Masham (107mi) Masham is nationally known for its beer. The Theakston brewery was established here, but when the rest of the family sold out to Big Business, Paul Theakston struck out on his own and established the aptly-named Black Sheep Brewery. Now, the original Theakstons is back in independent hands, and both thrive in this tiny town with a vast market place – and several pubs where it would seem disrespectful to drink anything else.
The road south from the Market Square from here to Grewelthorpe is uninspiring but direct. If you have time, you can follow the National Byway signposts via Low Swinton.
Grewelthorpe (110mi) At the Crown Inn in Grewelthorpe, take the quiet road to pretty Kirkby Malzeard. Then at the crossroads by the Queen’s Head in Kirkby Malzeard, take the National Byway south towards Grantley and Galphay. Turn left through Galphay, then follow the undulating minor road towards Ripon (the last mile on a B-road).
Alternatively, for a more direct route on country lanes avoiding Ripon, continue south from Kirkby Malzeard through Winksley, passing Aldfield, to Fountains Abbey. This route is signposted as part of the National Byway.
Ripon (118mi) Ripon was a landmark on the 2014 Tour stage, justly prized for its old streets and soaring cathedral. It has much of the character of York, but without the crush of tourists.
On leaving Ripon, follow the Way of the Roses route westbound (NCN route 688), with its glorious stretch through the grounds of Fountains Abbey – all credit to the National Trust for welcoming cyclists. All of this is a bit of a diversion, but we think Ripon and Fountains Abbey are more than worth it.
Fountains Abbey (124mi) Follow the Way of the Roses south from Fountains Abbey, then pick up NCN route 67 via Markington when you see the signs. This winds attractively round to Ripley. Then, from the village, it’s plain sailing to Harrogate on the newly opened traffic-free railway path. The highlight is the Nidd Viaduct – one of many reasons for those who appreciate industrial heritage to support the work of Sustrans.

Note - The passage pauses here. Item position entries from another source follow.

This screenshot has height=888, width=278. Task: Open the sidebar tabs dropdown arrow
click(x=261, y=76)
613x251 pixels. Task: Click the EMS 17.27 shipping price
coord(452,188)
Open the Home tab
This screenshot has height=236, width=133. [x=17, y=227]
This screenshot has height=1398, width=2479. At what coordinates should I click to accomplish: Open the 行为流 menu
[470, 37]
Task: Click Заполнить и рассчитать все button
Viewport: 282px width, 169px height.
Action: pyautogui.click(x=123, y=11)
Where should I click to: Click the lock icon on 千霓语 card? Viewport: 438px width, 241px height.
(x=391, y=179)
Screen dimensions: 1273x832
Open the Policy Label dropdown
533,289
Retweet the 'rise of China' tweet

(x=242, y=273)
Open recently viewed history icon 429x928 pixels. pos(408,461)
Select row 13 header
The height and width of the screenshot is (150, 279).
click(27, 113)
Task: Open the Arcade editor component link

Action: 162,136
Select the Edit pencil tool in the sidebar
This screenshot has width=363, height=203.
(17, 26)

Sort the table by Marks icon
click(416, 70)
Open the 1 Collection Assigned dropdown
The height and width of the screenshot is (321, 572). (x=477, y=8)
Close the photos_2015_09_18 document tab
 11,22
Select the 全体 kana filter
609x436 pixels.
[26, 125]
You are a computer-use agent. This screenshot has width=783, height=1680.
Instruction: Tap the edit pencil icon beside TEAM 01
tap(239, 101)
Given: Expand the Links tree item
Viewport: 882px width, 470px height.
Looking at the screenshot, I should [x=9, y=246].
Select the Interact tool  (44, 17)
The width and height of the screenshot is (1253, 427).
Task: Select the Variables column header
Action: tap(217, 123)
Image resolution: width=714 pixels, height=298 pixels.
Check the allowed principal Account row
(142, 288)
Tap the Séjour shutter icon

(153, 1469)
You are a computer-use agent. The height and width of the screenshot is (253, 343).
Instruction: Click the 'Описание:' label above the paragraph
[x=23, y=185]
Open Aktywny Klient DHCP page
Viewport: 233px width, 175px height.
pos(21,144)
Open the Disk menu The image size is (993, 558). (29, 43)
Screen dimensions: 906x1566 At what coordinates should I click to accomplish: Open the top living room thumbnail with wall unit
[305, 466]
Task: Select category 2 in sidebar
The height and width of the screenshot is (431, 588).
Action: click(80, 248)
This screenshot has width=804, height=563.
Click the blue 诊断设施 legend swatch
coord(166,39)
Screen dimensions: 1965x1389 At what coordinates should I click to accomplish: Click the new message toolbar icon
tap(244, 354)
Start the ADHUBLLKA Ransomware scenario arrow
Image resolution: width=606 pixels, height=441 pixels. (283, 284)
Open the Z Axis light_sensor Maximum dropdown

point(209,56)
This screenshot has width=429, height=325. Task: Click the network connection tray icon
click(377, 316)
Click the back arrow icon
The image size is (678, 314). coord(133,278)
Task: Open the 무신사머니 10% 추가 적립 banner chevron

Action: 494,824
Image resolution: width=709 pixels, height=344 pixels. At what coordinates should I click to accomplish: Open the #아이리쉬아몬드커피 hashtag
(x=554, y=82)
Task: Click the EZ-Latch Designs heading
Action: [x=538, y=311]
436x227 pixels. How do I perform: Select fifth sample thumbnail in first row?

Harrogate (135mi) NCN 67 winds its way through Harrogate on back-streets towards the characterful town centre. Yorkshire’s answer to Cheltenham or Bath, Harrogate is an upwardly-mobile spa town famous for Betty’s Tea Rooms – surely the plushest in the county – and with a selection of designer shops. It’s not too hoity-toity to welcome almost 200 sweaty Tour de France cyclists, though; and we reckon that if you tell the hoteliers and restauranteurs that you’ve followed (almost) the same route round Yorkshire, they’ll welcome you with open arms.